Investigation of DNA repair gene variants on myelodysplastic syndromes in a Turkish population

AKTUGLU M. B., AYER M., Bireller E. S., Rencuzogullari C., ACIK H., KARAALI Z., ...More

MEDICAL ONCOLOGY, vol.31, no.10, 2014 (SCI-Expanded) identifier identifier identifier

  • Publication Type: Article / Article
  • Volume: 31 Issue: 10
  • Publication Date: 2014
  • Doi Number: 10.1007/s12032-014-0174-6
  • Journal Name: MEDICAL ONCOLOGY
  • Journal Indexes: Science Citation Index Expanded (SCI-EXPANDED), Scopus
  • Istanbul University Affiliated: Yes


The aim of this study was to assess the possible influence of genetic polymorphisms in hOGG1, XRCC1, XRCC3, XPD, XPG and APE1 on the observed DNA damage in a group of Turkish myelodysplastic syndrome (MDS) patients.
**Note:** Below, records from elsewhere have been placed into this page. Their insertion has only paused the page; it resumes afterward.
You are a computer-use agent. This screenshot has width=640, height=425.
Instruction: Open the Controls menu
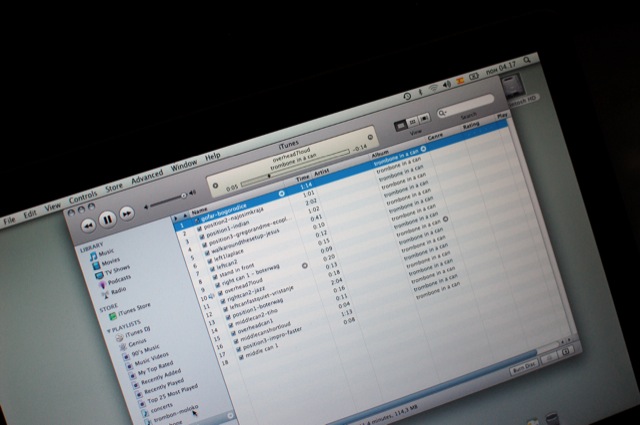pos(83,198)
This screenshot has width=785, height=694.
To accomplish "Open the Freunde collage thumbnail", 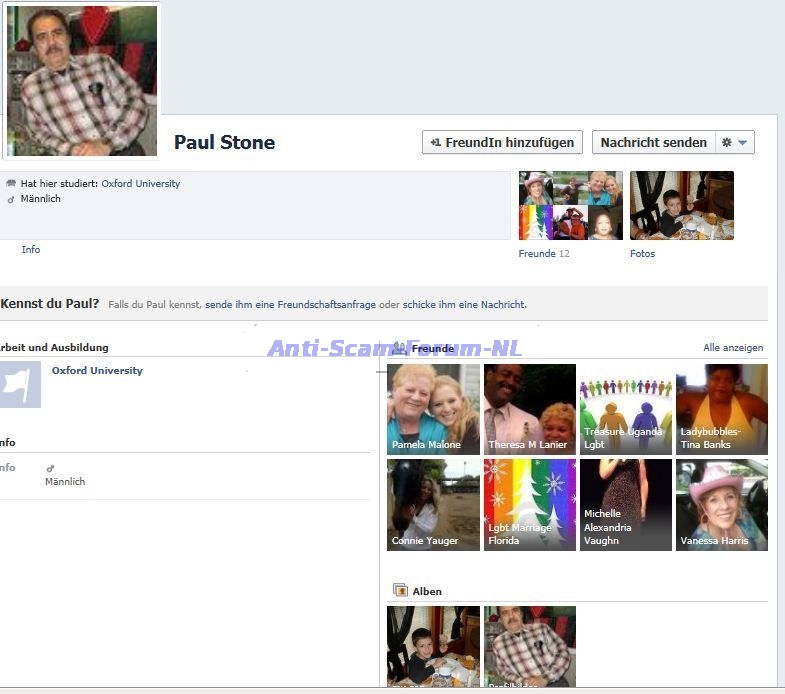I will click(570, 205).
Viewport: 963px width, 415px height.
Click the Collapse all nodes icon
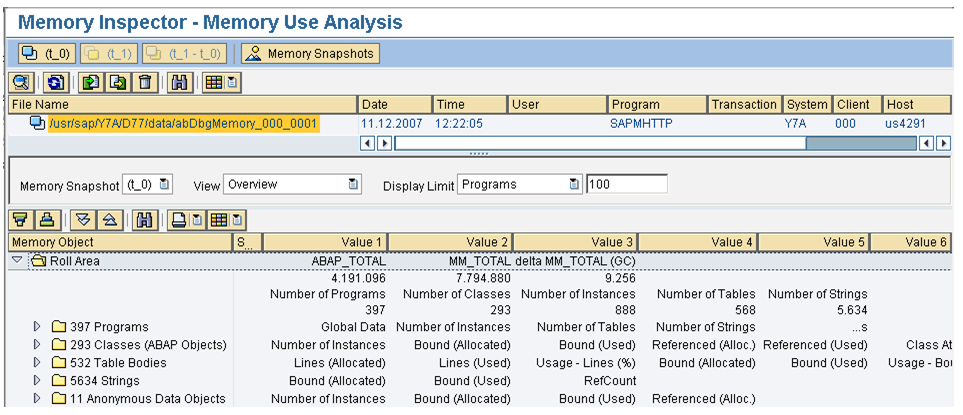(108, 220)
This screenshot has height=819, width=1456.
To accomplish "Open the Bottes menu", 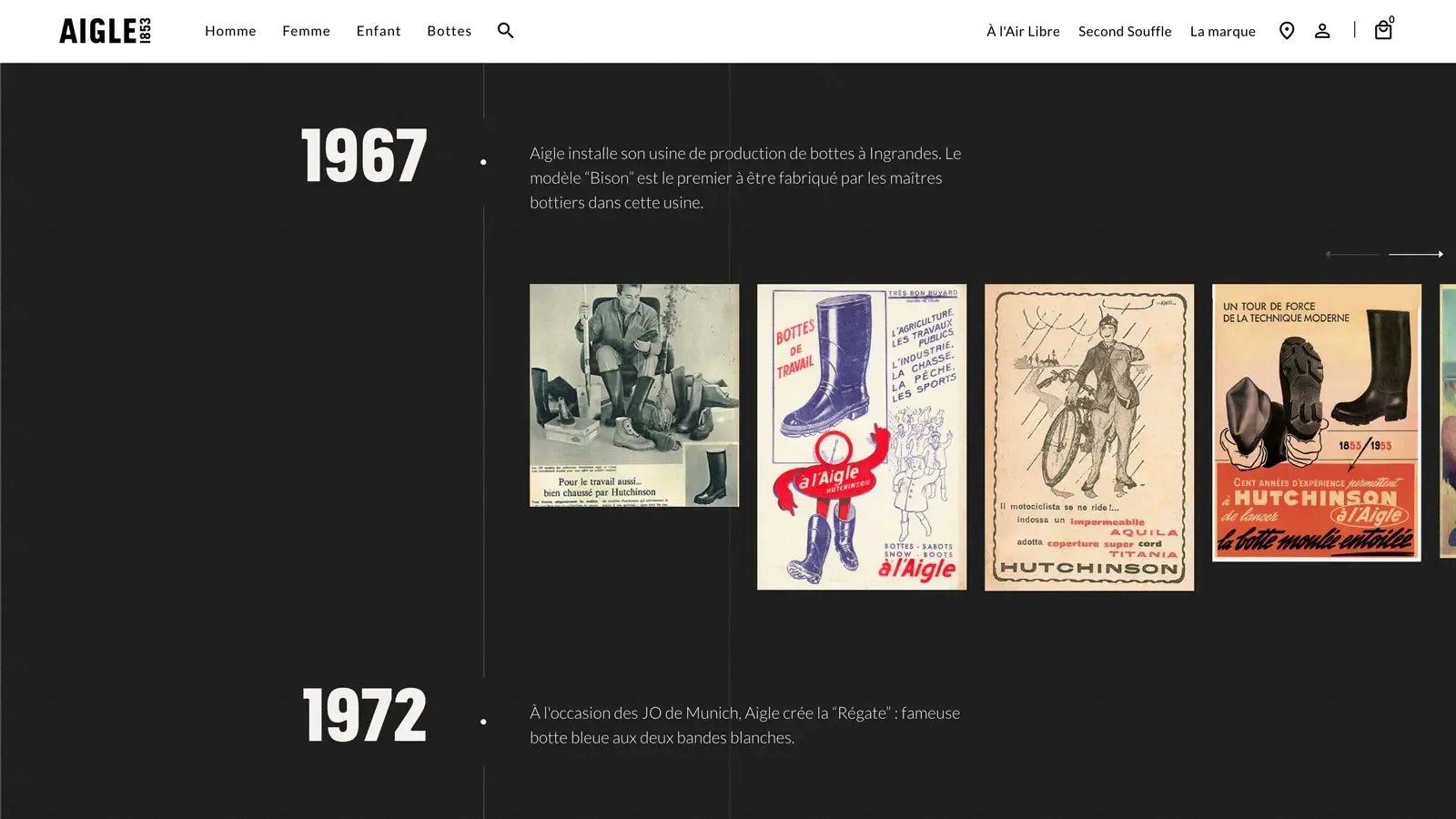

A total of 39 patients with myelodysplastic syndrome and 78 age-matched healthy control subjects were included in our study. Polymerase chain reaction/restriction fragment length polymorphism analysis was performed for the detection of DNA repair gene variants. No significant differences in DNA repair enzymes APE1, XRCC1 and XPG were found between MDS patients and controls. On the other hand, XRCC3, XPD and hOGG1 were associated with an increased risk of MDS (p = 0.004, p = 0.000, p = 0.017, respectively). Specifically, Thr/Met genotype was more relevant in patients (p = 0.026) in XRCC3; in hOGG1, Cys+ genotype was found higher in patients (p = 0.017); and in XPD, Gln/Gln genotypes were found higher in the patient (p = 0.001). In conclusion, XRCC3, XPD and hOGG1 genotypes are associated with an increased MDS risk, suggesting their possible involvement in the pathogenesis and biology of this disease.